→ **Passage for review**
A snapshot of the EU's capitalist diversity between the two recent major economic crises.

AuthorNadoban, Zoltan
  1. Introduction

    Comparative economics deals with the comparative study of different economy systems in defined space and time. Two perspectives exist whether the emphasis is on differences or similarities when comparing countries. While country specialists consider each country as a different, separate model; macro-regime scholars, on the other hand, believe that a group of countries can be classified into types, so that its members are similar but simultaneously differ from other groups of countries (Schroder, 2019). Irrespective of whether an incontestable position should be taken in this respect, the monitoring of the development of cluster properties over time can provide useful information (Hay & Wincott, 2012). Among the economic strands within Comparative Capitalism literature, Varieties of Capitalism (VoC) is one paradigm that argues in favour of the clustering of national systems, meaning that capitalism exist in variations (Hall & Sosckice, 2001). While a one-dimensional comparison helps identify bottlenecks in a single area, multi-dimensional approaches with their systematic view (such as VoC) give insight into the operating pattern that distinguishes capitalist models from each other, hence it enables to create taxonomies of the capitalist system.

→ **Listed records**

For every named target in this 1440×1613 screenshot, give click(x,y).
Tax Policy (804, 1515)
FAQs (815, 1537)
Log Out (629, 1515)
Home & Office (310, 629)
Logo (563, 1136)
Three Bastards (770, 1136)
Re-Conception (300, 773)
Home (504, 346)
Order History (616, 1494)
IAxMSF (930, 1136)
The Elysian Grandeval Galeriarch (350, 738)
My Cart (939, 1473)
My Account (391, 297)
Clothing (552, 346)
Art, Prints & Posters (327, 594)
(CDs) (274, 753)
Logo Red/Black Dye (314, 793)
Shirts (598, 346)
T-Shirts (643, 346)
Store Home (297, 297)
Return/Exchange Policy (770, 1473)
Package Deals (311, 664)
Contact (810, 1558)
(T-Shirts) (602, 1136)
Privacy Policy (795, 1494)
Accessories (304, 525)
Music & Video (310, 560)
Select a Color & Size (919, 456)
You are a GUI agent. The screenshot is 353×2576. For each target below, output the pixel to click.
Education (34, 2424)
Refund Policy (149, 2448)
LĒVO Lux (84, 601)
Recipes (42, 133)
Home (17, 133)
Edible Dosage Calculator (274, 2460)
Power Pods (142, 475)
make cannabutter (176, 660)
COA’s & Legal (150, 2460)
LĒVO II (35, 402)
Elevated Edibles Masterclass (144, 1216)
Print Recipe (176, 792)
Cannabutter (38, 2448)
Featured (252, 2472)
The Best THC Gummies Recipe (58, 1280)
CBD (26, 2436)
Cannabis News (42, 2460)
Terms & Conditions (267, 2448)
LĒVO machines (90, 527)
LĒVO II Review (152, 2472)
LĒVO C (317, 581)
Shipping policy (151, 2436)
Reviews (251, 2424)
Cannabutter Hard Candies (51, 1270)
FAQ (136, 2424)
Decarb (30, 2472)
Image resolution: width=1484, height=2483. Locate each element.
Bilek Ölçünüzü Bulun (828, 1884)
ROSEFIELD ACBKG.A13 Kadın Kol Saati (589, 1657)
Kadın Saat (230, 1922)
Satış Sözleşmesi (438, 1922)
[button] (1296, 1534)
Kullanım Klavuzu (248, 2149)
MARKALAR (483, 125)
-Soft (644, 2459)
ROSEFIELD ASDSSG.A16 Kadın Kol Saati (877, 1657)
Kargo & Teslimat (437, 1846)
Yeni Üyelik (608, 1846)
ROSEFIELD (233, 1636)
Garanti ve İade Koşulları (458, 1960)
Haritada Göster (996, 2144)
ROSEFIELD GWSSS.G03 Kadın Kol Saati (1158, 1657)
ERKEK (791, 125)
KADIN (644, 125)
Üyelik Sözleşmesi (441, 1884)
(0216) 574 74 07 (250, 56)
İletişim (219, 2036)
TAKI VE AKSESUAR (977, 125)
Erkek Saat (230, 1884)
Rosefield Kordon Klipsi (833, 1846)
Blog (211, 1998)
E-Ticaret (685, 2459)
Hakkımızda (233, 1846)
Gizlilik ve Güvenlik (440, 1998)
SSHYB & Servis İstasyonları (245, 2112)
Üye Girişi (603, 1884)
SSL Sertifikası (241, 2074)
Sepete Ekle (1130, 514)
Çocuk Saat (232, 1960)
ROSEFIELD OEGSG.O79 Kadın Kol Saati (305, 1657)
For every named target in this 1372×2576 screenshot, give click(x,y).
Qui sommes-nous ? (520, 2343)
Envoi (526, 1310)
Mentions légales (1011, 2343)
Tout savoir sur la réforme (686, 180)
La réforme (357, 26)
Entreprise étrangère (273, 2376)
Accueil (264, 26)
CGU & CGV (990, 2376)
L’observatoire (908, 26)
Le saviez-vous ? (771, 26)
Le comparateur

→ **What you are asked to do**
Answer these from the passage on the EU's capitalist diversity:
1. Which group sees each country as a different, separate model?
2. Which paradigm argues in favor of clustering national systems?
3. What do multi-dimensional approaches make it possible to create?
The items aren't used for anything here.

→ **Exercise output**
1. Country specialists
2. Varieties of Capitalism (VoC)
3. Taxonomies of the capitalist system